If you have P processors, and you're running P slaves and 1 master, I'm
not sure how you could have P+1 processes running at 100%. Are you
running one slave per processor, then adding an additional master?
If you have a process waiting in a blocking receive, it will show that
it's using 100% of the CPU if it has its own CPU to run on, but if that
process has to share a CPU with another process that's doing some work,
only then will you see the CPU usage of the waiting process go down.
-d
On 12/17/2007 04:48 PM, chong tan wrote:
> I am running RedHat enterprise 5. sysctl complains that
> sched_compat_yield is not known for kernel.
>
> BTW, I run the test, and both master and slaves utilize 100% of CPU.
>
> any suggestion ?
>
> thanks
> tan
>
>
>
> ----- Original Message ----
> From: Darius Buntinas <buntinas at mcs.anl.gov>
> To: chong tan <chong_guan_tan at yahoo.com>
> Cc: mpich-discuss at mcs.anl.gov
> Sent: Monday, December 17, 2007 1:23:46 PM
> Subject: Re: [MPICH] any way to ask nemesis to turn-off and turn of
> active polling ?
>
>
>
> On 12/17/2007 01:00 PM, chong tan wrote:
> > Thanks,
> > I don;t have root access to the box. I will see if I can ask sys-admin
> > to do it. I am running
> > Linux snowwhite 2.6.18-8.el5 #1 SMP
> >
> > DO you know if the broken yield got into this version ?
>
> I don't know, but you can try the master/slave programs from the
> discussion we had on sched_yield a few months ago:
>
> Master:
>
> int main() {
> while (1) {
> sched_yield();
> }
> return 0;
> }
>
> Slave:
>
> int main() {
> while (1);
> return 0;
> }
>
> Start 4 slaves first, THEN one master, and check 'top'. If it shows
> that the master is taking more than 1% or so, you have a kernel with the
> 'broken' yield.
>
> > FYI : the 'yield' people said it is not 'broken', it is in fact the
> > 'right yield'.
>
> Maybe, but Linus is on my side :-)
>
> -d
>
> >
> > tan
> >
> >
> >
> > ----- Original Message ----
> > From: Darius Buntinas <buntinas at mcs.anl.gov
> <mailto:buntinas at mcs.anl.gov>>
> > To: chong tan <chong_guan_tan at yahoo.com
> <mailto:chong_guan_tan at yahoo.com>>
> > Cc: mpich-discuss at mcs.anl.gov <mailto:mpich-discuss at mcs.anl.gov>
> > Sent: Monday, December 17, 2007 10:50:12 AM
> > Subject: Re: [MPICH] any way to ask nemesis to turn-off and turn of
> > active polling ?
> >
> >
> > Try setting the processor affinity for the "average" processes (map each
> > one to its own processor). If you have a kernel with the "broken"

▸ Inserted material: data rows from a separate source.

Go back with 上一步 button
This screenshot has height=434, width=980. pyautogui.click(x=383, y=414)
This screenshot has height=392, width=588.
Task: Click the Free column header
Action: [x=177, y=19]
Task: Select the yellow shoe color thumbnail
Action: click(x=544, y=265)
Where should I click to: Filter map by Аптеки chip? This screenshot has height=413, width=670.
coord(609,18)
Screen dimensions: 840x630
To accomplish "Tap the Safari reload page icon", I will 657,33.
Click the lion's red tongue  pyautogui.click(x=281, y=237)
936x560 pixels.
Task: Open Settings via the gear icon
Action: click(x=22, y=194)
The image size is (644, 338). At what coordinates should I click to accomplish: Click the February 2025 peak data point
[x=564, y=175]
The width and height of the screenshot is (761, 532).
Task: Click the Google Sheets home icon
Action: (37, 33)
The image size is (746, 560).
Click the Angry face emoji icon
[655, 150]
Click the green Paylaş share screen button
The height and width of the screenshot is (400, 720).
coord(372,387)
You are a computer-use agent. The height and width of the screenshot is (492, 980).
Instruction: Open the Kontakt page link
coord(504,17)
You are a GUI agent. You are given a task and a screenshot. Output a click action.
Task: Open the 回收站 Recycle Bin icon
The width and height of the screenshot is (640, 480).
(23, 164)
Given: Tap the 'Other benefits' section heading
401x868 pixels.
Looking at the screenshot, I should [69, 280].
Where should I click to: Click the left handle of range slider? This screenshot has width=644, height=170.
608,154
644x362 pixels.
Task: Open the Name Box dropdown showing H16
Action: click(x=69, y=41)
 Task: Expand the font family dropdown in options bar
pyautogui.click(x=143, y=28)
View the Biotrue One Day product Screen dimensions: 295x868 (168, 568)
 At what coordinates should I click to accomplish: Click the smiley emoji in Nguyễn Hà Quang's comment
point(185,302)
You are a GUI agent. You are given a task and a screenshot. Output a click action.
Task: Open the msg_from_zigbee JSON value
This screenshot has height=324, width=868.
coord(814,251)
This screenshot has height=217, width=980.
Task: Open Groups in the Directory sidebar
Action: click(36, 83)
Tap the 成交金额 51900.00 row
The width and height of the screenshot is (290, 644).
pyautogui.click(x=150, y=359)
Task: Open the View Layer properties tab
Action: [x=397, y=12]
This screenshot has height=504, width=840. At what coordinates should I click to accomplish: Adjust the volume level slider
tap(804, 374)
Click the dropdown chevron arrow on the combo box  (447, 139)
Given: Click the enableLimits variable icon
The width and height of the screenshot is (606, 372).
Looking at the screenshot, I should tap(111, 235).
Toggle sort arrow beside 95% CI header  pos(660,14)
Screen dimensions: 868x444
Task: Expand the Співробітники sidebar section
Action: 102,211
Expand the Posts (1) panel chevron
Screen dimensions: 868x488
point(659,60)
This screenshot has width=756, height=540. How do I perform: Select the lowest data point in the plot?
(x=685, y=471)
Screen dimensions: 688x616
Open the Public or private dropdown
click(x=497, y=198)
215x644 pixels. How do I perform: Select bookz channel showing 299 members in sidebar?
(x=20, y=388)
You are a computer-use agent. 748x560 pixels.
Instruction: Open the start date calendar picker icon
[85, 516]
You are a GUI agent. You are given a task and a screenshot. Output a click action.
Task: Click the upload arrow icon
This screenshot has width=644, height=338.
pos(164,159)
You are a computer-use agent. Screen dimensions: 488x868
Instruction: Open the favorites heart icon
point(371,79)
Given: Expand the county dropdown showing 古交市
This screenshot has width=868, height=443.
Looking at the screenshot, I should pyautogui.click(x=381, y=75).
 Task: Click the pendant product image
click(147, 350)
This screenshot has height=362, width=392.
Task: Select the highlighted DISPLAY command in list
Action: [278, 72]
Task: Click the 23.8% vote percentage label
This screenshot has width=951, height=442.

> > sched_yield implementations, that may not help.
> >
> > If you have a "broken" sched_yield implementation, you can try doing
> > this as root:
> > sysctl kernel.sched_compat_yield=1
> > or
> > echo "1">/proc/sys/kernel/sched_compat_yield
> >
> > -d
> >
> >
> > On 12/17/2007 11:35 AM, chong tan wrote:
> > > Yes, in a very subtle way which has major impact on performance.
> I will
> > > try to decribe it a litle here:
> > >
> > > system has 32G, total image 35G. Load is a litle offbalance
> > > mathematically, 4X dual core, running 5 processes.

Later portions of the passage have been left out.